REQUIREMENT:
Answer these questions using the post on Rocket Companies' data science modernization.
(a) In which city is Rocket Companies based?
(b) By how much were incident tickets reduced, and over what period?
(c) What connections linked the Hadoop environment and the data science experience infrastructure in the legacy setup?

Categories: FAANG

How Rocket Companies modernized their data science solution on AWS

RKT LegacyFlow

This post was written with Dian Xu and Joel Hawkins of Rocket Companies.

Rocket Companies is a Detroit-based FinTech company with a mission to “Help Everyone Home”. With the current housing shortage and affordability concerns, Rocket simplifies the homeownership process through an intuitive and AI-driven experience. This comprehensive framework streamlines every step of the homeownership journey, empowering consumers to search, purchase, and manage home financing effortlessly. Rocket integrates home search, financing, and servicing in a single environment, providing a seamless and efficient experience.

The Rocket brand is a synonym for offering simple, fast, and trustworthy digital solutions for complex transactions. Rocket is dedicated to helping clients realize their dream of homeownership and financial freedom. Since its inception, Rocket has grown from a single mortgage lender to an network of businesses that creates new opportunities for its clients.

Rocket takes a complicated process and uses technology to make it simpler. Applying for a mortgage can be complex and time-consuming. That’s why we use advanced technology and data analytics to streamline every step of the homeownership experience, from application to closing. By analyzing a wide range of data points, we’re able to quickly and accurately assess the risk associated with a loan, enabling us to make more informed lending decisions and get our clients the financing they need.

Our goal at Rocket is to provide a personalized experience for both our current and prospective clients. Rocket’s diverse product offerings can be customized to meet specific client needs, while our team of skilled bankers must match with the best client opportunities that align with their skills and knowledge. Maintaining strong relationships with our large, loyal client base and hedge positions to cover financial obligations is key to our success. With the volume of business we do, even small improvements can have a significant impact.

In this post, we share how we modernized Rocket’s data science solution on AWS to increase the speed to delivery from eight weeks to under one hour, improve operational stability and support by reducing incident tickets by over 99% in 18 months, power 10 million automated data science and AI decisions made daily, and provide a seamless data science development experience.

Rocket’s legacy data science environment challenges

Rocket’s previous data science solution was built around Apache Spark and combined the use of a legacy version of the Hadoop environment and vendor-provided Data Science Experience development tools. The Hadoop environment was hosted on Amazon Elastic Compute Cloud (Amazon EC2) servers, managed in-house by Rocket’s technology team, while the data science experience infrastructure was hosted on premises. Communication between the two systems was established through Kerberized Apache Livy (HTTPS) connections over AWS PrivateLink.

INFORMATION SHOWN:

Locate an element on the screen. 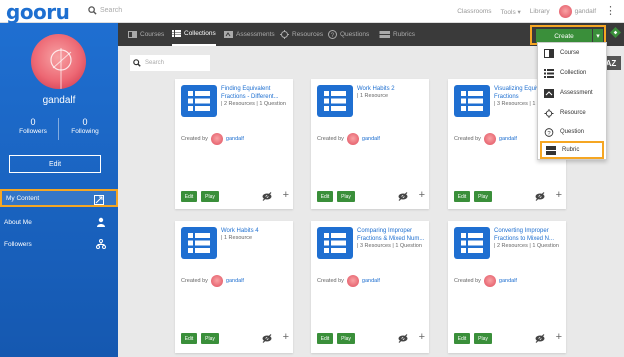  create-menu-resource: Resource is located at coordinates (572, 113).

ANSWER BELOW:
(a) Detroit
(b) By over 99% in 18 months
(c) Kerberized Apache Livy (HTTPS) connections over AWS PrivateLink